I’ve spent decades fighting to convince people to value truth, evidence, and reason, and know that it is rarely enough to simply have the truth.

So I used the education I have been privileged to have to develop a Public Relations and Campaign Strategy of informing and debunking simultaneously, across a multitude of media channels. This allowed me to amplify our reach, target specific populations, and maximise the time efficiency and cost effectiveness of the project.

Developing a strategy of using the ‘dark arts’ for public good, I aimed towards a health promotion, crisis management, and education themed approach to use spin and politics in order to incept the truth into public consciousness.

Our overarching principle was once the idea/story is in the public consciousness, it is difficult to erase, difficult to trace, and exists as long as the public’s memory – this is how the GuriNgai have been able to exist for 21 years without evidence.

It’s not enough for something to be true, it also has to be appealing, be understood, and be accessible.

How do we convince others of the truth?

How do we help others see the value of the truth?

How do we help others identify truths from falsehoods?

How do we get our message into public consciousness?

How do we make sure it sticks?

This is the core of bungaree.org – finding the truth, then getting that info to the right people at the right time, in the right ways, so that progress can be made, errors can be corrected, and mob can empower each other without outside interference.

From this principle came the various websites and social media channels we have used to store the narrative and accompanying evidence: bungaree.org, guringai.org.

We created and managed a Titktok account with hundreds of thousands of views of our content.
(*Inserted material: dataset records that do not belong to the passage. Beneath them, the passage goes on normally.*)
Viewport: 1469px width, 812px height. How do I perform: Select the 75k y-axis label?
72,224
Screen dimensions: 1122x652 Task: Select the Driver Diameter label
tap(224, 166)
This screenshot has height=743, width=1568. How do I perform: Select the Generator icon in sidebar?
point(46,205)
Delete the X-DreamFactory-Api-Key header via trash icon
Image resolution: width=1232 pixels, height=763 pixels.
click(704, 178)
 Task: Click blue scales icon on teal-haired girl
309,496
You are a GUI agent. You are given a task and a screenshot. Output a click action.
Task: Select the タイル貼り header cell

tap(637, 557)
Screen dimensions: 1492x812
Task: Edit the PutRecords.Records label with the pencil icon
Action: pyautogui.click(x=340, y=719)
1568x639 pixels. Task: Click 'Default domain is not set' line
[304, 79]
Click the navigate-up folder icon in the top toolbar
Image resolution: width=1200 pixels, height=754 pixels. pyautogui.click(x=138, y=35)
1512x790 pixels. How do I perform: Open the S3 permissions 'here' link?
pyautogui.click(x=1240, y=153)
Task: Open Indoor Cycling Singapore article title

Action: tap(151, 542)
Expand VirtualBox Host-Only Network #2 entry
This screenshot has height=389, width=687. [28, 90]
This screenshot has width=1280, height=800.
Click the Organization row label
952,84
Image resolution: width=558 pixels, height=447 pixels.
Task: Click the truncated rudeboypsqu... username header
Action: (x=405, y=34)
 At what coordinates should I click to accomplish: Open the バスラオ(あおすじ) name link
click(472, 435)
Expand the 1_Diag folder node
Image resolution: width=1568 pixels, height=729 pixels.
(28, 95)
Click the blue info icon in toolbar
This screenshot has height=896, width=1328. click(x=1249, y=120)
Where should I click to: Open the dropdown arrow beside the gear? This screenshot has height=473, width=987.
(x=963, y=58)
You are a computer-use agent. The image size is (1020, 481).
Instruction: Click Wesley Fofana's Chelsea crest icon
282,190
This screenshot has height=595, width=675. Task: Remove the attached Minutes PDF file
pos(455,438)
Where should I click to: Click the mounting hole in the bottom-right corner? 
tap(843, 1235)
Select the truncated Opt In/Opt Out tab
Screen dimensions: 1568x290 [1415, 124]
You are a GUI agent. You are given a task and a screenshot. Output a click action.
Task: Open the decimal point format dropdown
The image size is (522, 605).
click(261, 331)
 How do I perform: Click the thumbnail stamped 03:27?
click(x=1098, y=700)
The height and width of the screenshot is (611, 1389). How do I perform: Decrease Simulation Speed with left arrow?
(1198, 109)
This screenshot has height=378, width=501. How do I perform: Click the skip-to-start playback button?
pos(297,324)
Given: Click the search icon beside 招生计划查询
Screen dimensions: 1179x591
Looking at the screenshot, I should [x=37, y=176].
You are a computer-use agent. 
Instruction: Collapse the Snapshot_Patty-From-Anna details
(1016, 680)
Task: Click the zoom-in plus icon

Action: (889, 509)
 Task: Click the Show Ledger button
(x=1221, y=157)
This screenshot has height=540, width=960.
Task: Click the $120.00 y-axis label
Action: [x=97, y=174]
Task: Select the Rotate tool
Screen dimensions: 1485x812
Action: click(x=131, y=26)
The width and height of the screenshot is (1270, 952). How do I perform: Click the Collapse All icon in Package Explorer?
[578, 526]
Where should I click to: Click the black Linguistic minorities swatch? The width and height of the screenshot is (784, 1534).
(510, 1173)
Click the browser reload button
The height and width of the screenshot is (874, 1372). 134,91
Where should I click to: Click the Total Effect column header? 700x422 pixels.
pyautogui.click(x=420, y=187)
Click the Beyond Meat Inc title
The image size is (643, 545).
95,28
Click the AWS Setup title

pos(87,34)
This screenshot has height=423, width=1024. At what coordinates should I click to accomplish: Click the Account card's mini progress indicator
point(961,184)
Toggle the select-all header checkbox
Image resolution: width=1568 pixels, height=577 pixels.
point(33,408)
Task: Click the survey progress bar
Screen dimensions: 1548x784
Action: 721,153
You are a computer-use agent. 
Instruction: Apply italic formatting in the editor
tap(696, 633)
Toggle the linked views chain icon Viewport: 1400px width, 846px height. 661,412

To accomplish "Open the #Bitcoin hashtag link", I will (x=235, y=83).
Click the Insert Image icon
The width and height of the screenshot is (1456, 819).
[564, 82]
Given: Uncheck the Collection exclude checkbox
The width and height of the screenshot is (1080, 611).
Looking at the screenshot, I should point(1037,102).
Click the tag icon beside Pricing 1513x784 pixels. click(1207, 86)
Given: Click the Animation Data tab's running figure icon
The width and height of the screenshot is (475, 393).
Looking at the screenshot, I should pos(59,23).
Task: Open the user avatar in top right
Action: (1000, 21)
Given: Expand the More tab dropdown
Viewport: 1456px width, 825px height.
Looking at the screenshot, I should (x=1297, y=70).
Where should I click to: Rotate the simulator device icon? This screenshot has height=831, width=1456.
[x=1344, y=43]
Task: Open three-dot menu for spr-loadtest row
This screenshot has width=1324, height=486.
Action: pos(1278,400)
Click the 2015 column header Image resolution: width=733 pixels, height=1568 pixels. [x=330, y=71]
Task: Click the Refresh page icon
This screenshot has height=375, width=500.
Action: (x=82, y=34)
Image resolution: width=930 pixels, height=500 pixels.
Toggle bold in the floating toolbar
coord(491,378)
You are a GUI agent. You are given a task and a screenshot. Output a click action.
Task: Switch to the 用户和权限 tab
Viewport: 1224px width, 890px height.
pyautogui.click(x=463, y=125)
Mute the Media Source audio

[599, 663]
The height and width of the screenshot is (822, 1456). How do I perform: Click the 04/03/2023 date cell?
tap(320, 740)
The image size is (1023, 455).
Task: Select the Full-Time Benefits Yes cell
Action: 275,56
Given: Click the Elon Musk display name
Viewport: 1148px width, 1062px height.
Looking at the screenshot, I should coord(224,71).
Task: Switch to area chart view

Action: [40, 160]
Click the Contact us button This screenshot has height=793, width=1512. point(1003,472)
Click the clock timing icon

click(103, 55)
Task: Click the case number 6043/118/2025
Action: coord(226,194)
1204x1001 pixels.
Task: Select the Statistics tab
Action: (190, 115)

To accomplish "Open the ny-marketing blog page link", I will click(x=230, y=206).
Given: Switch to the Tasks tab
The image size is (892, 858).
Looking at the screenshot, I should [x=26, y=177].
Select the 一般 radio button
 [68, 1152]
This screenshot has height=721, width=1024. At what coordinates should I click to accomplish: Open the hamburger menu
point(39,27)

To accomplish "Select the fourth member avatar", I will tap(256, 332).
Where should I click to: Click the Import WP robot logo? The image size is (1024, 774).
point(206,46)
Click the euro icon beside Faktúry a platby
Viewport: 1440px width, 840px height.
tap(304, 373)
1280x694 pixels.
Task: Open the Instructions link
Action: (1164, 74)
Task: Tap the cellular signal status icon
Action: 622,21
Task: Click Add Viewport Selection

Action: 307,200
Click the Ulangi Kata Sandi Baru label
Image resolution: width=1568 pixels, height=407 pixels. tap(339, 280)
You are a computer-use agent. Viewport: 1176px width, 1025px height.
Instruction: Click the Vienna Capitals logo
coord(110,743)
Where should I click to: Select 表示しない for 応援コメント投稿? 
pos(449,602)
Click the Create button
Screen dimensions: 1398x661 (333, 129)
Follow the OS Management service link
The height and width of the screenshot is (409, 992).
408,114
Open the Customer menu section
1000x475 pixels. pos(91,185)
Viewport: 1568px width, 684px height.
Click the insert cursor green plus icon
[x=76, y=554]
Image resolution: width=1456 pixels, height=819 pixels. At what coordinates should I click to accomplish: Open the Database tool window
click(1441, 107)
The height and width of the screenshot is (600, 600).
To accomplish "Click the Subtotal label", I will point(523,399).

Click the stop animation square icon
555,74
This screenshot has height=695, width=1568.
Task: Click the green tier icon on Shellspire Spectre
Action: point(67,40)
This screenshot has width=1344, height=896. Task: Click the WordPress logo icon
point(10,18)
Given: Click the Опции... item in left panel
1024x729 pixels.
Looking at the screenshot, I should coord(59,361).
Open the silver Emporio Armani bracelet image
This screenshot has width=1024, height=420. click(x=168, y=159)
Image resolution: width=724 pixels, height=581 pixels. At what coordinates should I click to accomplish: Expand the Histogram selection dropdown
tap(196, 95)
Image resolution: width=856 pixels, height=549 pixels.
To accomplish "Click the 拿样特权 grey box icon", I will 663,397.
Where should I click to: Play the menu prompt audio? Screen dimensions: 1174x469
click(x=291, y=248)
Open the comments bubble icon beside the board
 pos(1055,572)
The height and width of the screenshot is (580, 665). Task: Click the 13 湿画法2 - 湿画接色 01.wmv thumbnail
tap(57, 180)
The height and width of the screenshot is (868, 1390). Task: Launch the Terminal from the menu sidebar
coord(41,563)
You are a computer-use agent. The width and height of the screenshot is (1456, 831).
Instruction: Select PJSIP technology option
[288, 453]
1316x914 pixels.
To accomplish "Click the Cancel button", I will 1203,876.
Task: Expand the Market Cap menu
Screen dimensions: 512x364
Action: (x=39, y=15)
Our Facebook page is thriving and we have regular high traffic across all platforms. This aspect of the project has been the most fulfilling and the most successful so far. We have not had to rely on bureaucratic processes, government intervention, or any of the mechanisms that we are told we can rely on, and while the wheels of justice begin turning, we are already ahead of that process.

The measurable outcomes of this project have been many, the results themselves nothing short of remarkable.

I strongly believe that this was only possible by following Cultural protocols, working with mob, and maintaining an ethical, legal framework that centred the true history of this place. By looking to the past, being aware of the present, and seeing what is on the horizon we have been able to correct a grave injustice, right a wrong that was 2 decades in the making, and help ensure our Ancestors and our stories are not stolen again.